Copy the cycling reflection from "Before the Paris" up to and including "stand by it.", switching every "Paris" to "Amsterdam".

◆ QUOTED PASSAGE:
|---|

Before the Paris ride, I crashed mentally. I struggled on the uphills and started hyperventilating. The team was concerned about my well-being and whether I could manage the journey safely. That moment was heavy. Not dramatic — just honest.
I had signed up to cycle to Paris — and I chose to stand by it.
So I did everything I knew to move toward my goal. I looked for support wherever I could find it: YouTube hypnosis, hypnotherapy, physiotherapy, AI as my personal trainer for food, sleep, and training. My daughters, friends, and social media supported me in ways I still feel deeply grateful for. I didn’t wait to feel confident — I moved forward with fear beside me.
During the ride to Paris, I survived because of others. My team rode with me, supported me, and placed me where the load was lightest. The service team made the journey possible. Love for our shared goal and the sense of togetherness carried me when my body felt done.
Only recently did I hear about the 7 States, and that’s when something clicked. I realized I had already been living many of them without knowing their names. These seven days didn’t change me — they helped me recognize and name what I had already experienced, and they made me curious to go deeper. Especially Receiving. I saw how much effort I use, how often I override myself, and how allowing support changes everything.
What shifted wasn’t my life, but my understanding of it.
At 60, I don’t feel finished. I feel open. I know now that this journey was never only about fitness. It was about attitude. About the mind. About choosing to try even when you know you’re the last one.
This Quest didn’t complete me.
It helped me understand myself — and this feels like the start of what comes next.

|---|

◆ EXCERPTED RECORDS:
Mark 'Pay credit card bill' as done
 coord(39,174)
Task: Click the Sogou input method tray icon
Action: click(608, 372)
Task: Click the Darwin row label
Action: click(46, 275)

|---|

◆ CORRECT RESULT:
Before the Amsterdam ride, I crashed mentally. I struggled on the uphills and started hyperventilating. The team was concerned about my well-being and whether I could manage the journey safely. That moment was heavy. Not dramatic — just honest.
I had signed up to cycle to Amsterdam — and I chose to stand by it.